EXERCISE PROMPT – Please retype the data that follows, starting at the line containing "Labels (568, 98)" and stopping after the last line.

[Records from a data source]
>>>

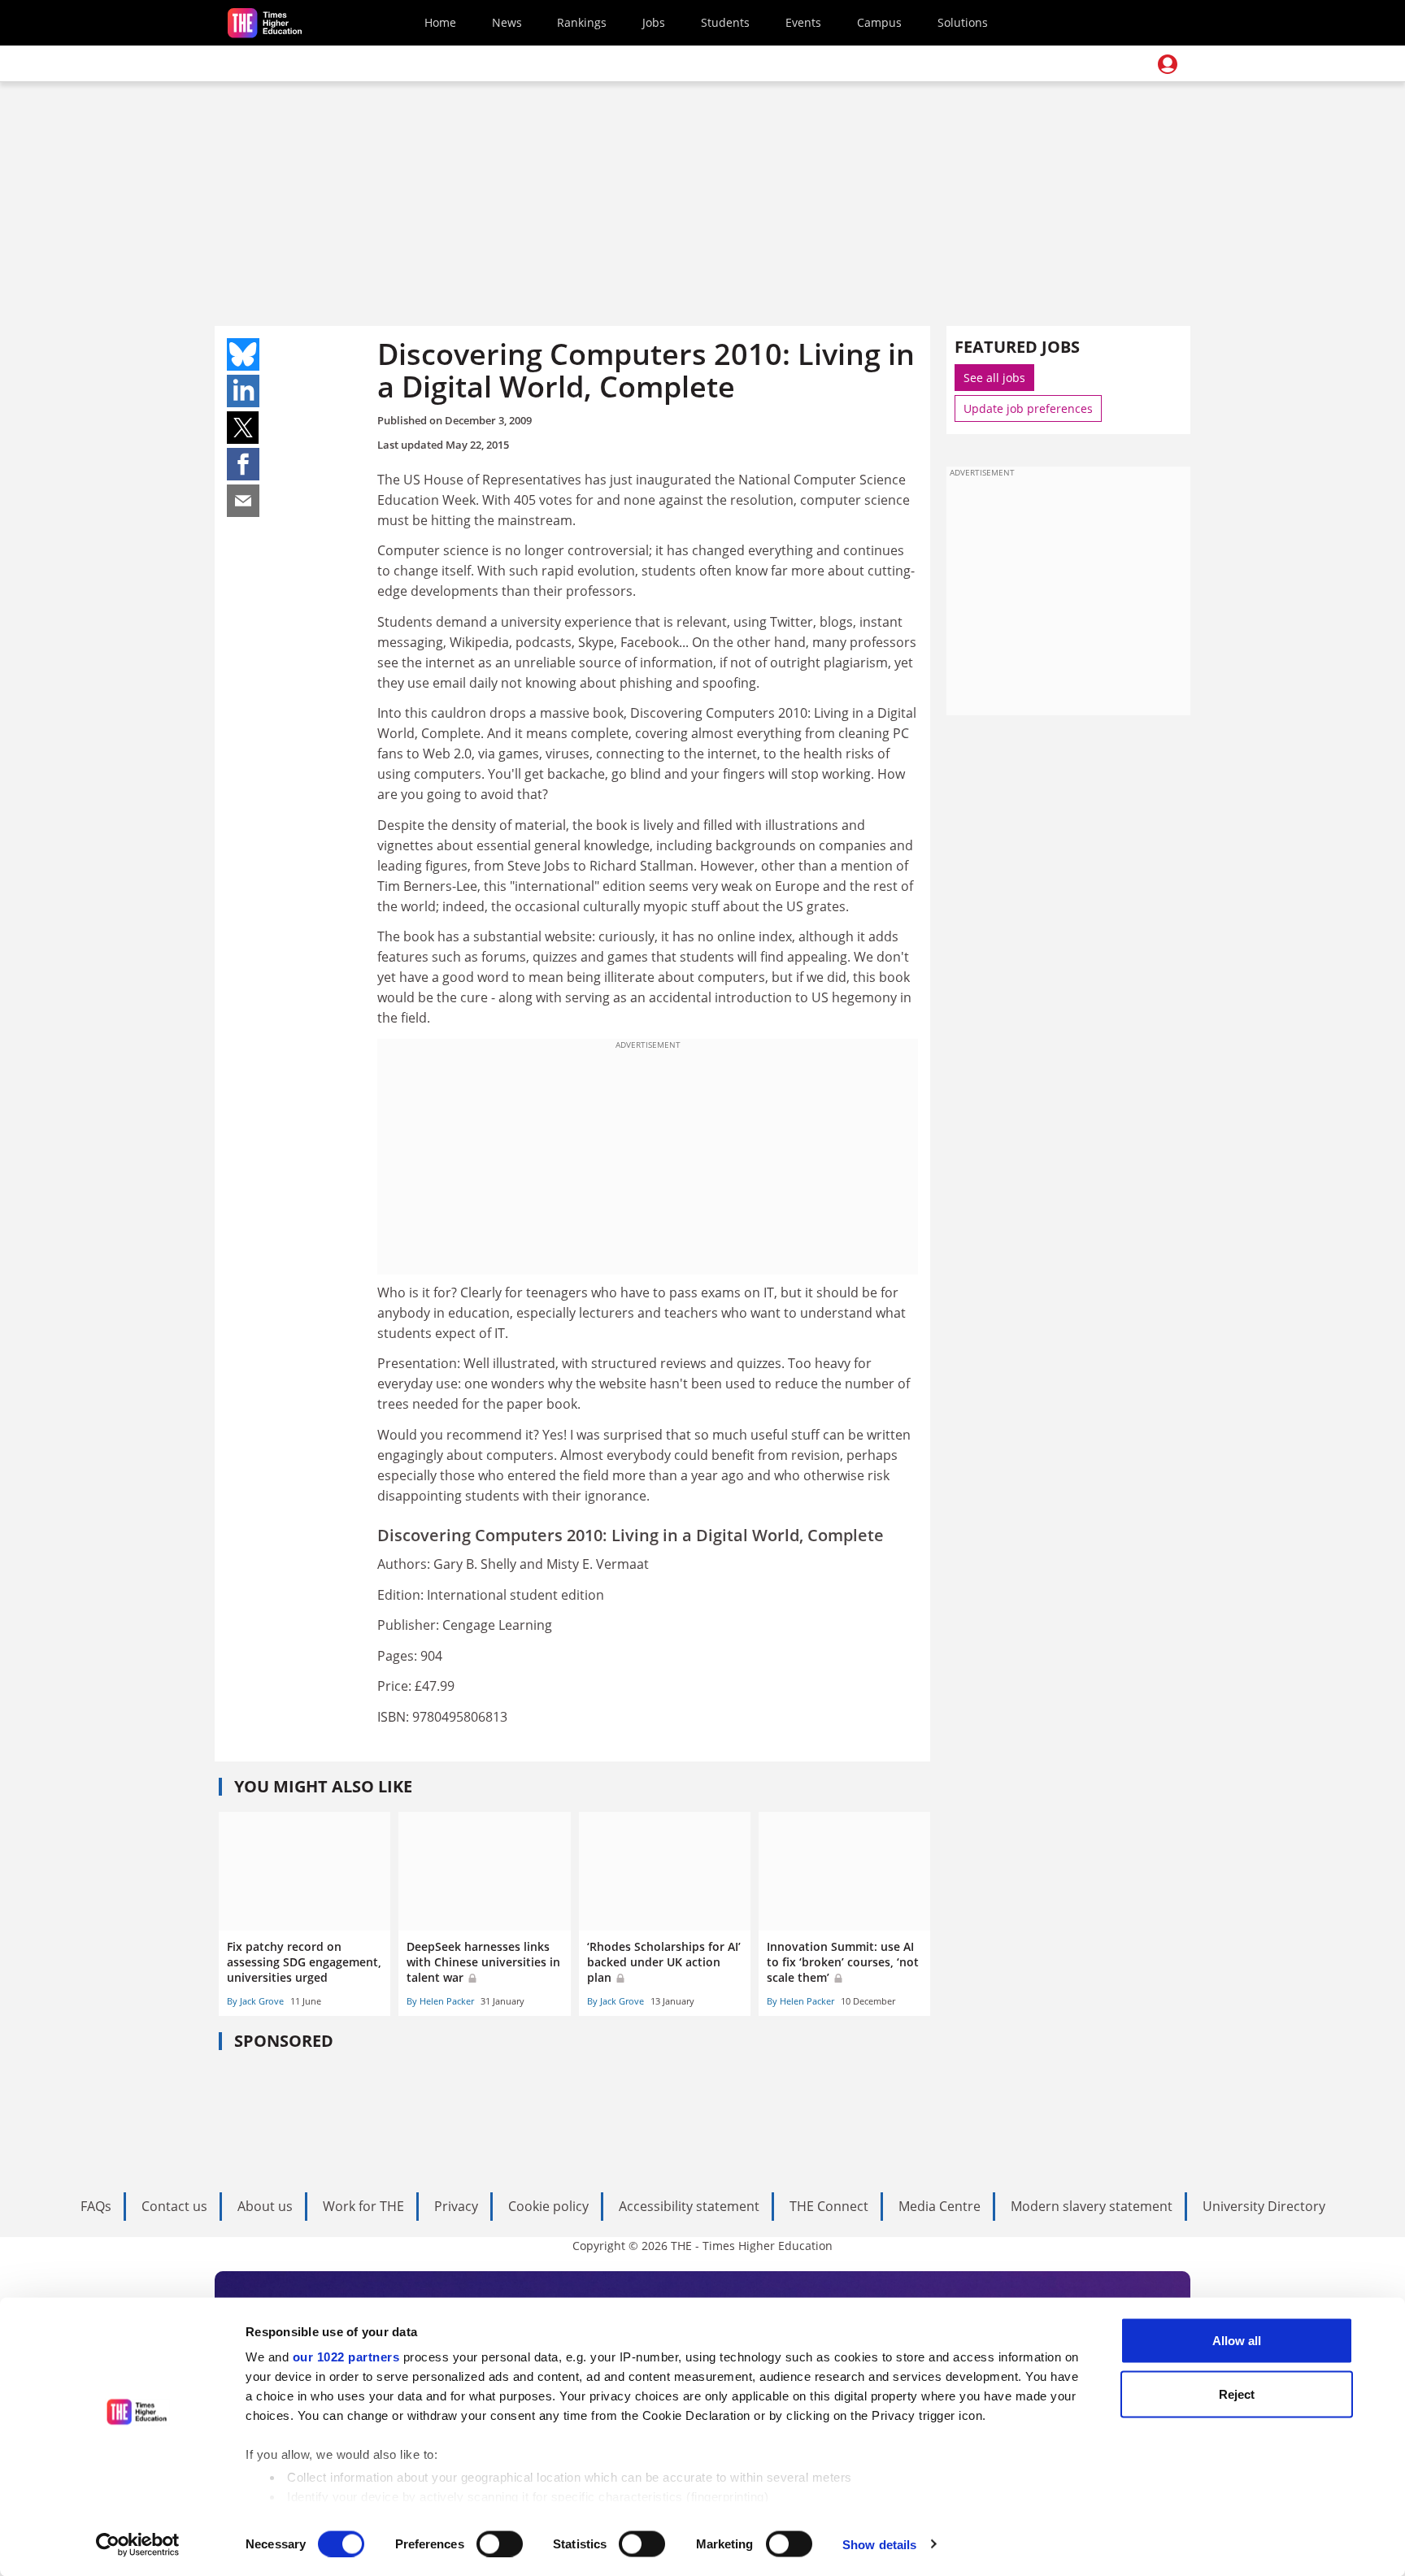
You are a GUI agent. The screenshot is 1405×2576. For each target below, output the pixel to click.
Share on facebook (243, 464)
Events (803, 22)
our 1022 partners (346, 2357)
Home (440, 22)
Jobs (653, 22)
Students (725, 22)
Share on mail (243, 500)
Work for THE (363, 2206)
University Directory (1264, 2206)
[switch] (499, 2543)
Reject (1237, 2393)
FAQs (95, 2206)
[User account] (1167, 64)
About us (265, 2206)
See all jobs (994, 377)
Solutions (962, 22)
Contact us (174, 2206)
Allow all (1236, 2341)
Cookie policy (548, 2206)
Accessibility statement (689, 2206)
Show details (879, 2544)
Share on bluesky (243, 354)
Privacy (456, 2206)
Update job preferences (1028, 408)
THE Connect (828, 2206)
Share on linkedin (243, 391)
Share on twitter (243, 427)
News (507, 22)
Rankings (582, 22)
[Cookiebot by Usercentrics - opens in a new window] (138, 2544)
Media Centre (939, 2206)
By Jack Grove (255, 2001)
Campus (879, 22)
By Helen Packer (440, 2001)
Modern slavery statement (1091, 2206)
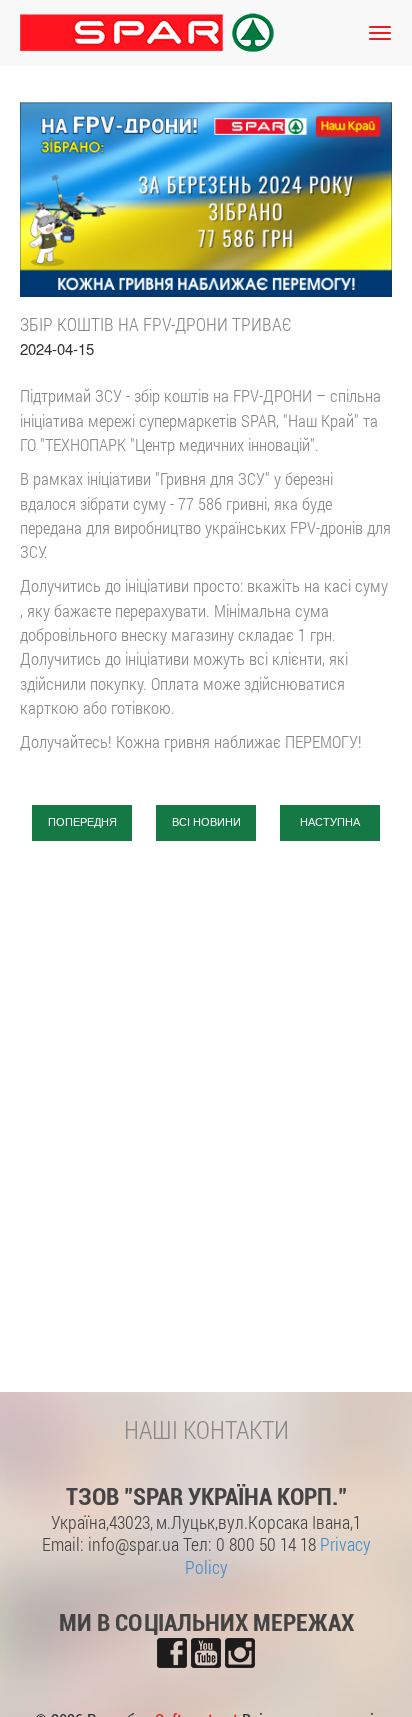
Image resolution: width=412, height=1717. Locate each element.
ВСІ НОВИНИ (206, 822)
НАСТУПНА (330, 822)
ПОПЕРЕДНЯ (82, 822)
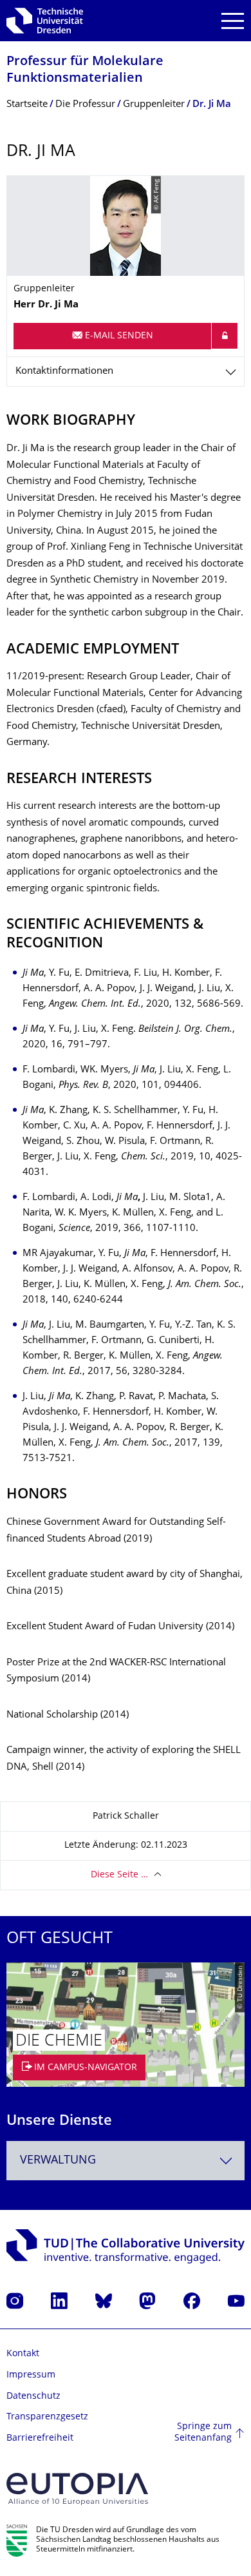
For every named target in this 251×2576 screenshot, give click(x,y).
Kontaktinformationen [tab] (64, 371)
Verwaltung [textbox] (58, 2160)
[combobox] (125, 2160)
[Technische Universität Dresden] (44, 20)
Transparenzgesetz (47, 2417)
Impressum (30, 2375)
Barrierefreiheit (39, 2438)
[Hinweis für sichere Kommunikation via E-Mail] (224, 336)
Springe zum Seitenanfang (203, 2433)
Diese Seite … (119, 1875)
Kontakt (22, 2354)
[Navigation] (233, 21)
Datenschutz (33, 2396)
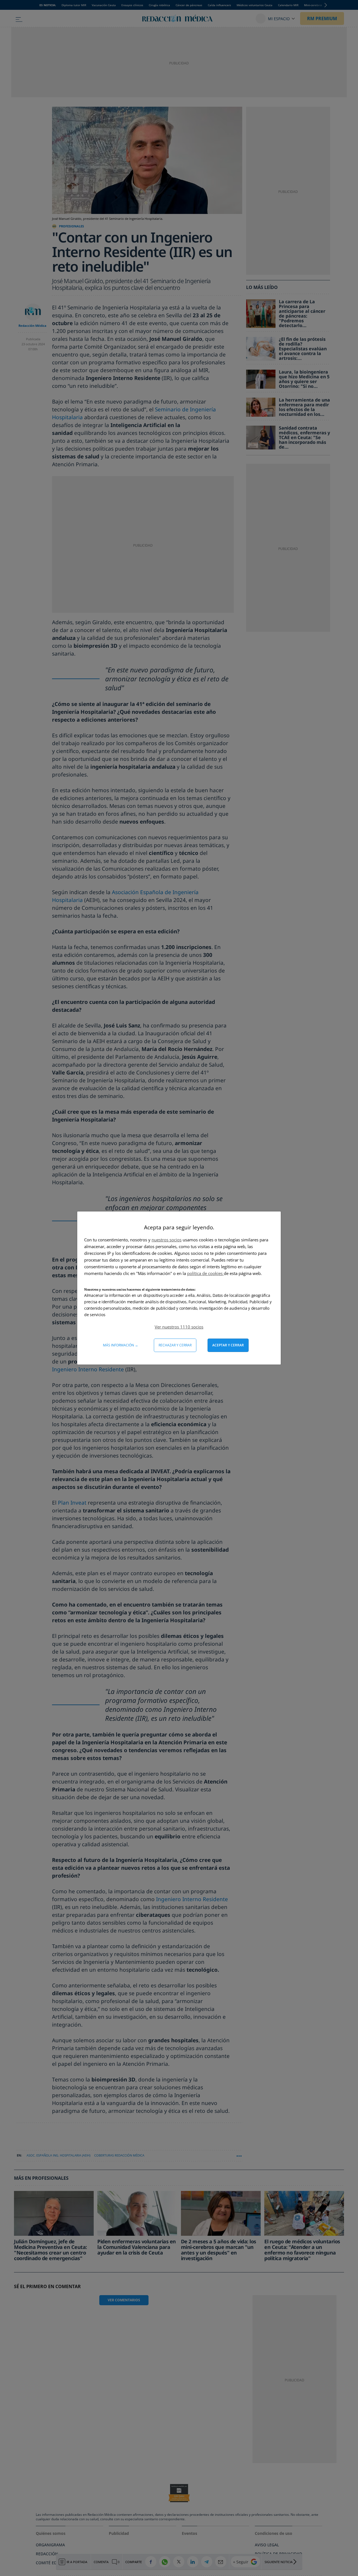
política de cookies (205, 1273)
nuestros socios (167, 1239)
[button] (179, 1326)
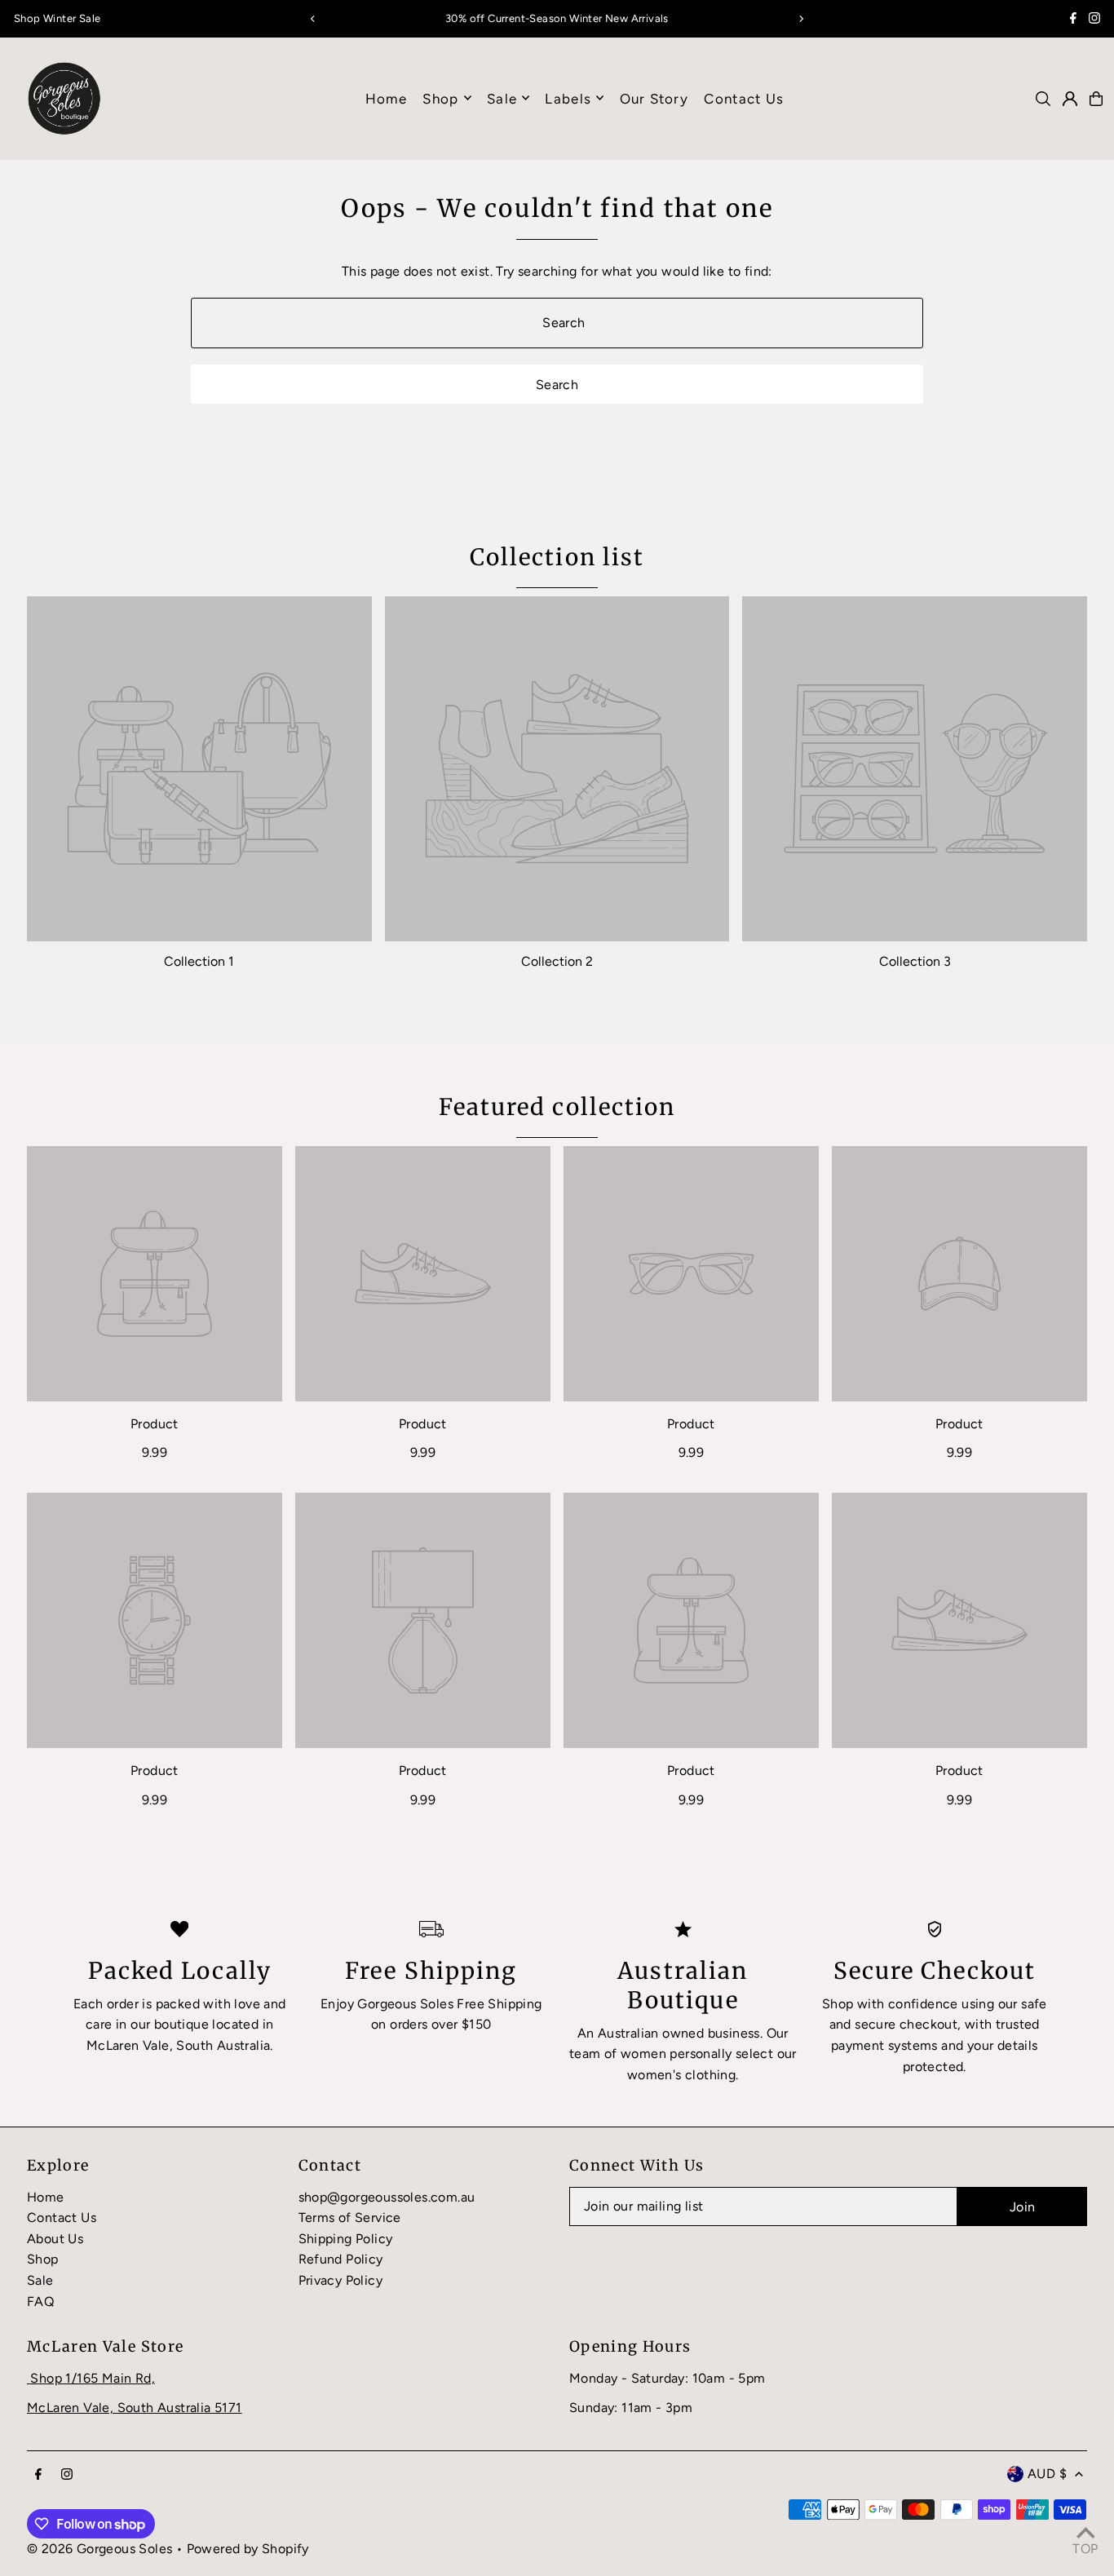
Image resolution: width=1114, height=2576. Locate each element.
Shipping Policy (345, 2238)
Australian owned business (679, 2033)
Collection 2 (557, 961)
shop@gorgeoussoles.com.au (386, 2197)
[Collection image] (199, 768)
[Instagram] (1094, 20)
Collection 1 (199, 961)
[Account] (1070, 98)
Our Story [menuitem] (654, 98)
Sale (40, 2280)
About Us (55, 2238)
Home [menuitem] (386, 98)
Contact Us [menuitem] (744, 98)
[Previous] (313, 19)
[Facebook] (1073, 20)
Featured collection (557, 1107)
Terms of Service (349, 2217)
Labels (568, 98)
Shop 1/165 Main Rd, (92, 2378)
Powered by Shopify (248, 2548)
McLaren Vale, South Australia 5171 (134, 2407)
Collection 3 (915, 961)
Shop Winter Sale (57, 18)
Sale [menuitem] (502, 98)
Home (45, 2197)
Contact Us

<<<

EXERCISE ANSWER –
Labels (568, 98)
Shop 1/165 Main Rd, (92, 2378)
Powered by Shopify (248, 2548)
McLaren Vale, South Australia 5171 (134, 2407)
Collection 3 (915, 961)
Shop Winter Sale (57, 18)
Sale [menuitem] (502, 98)
Home (45, 2197)
Contact Us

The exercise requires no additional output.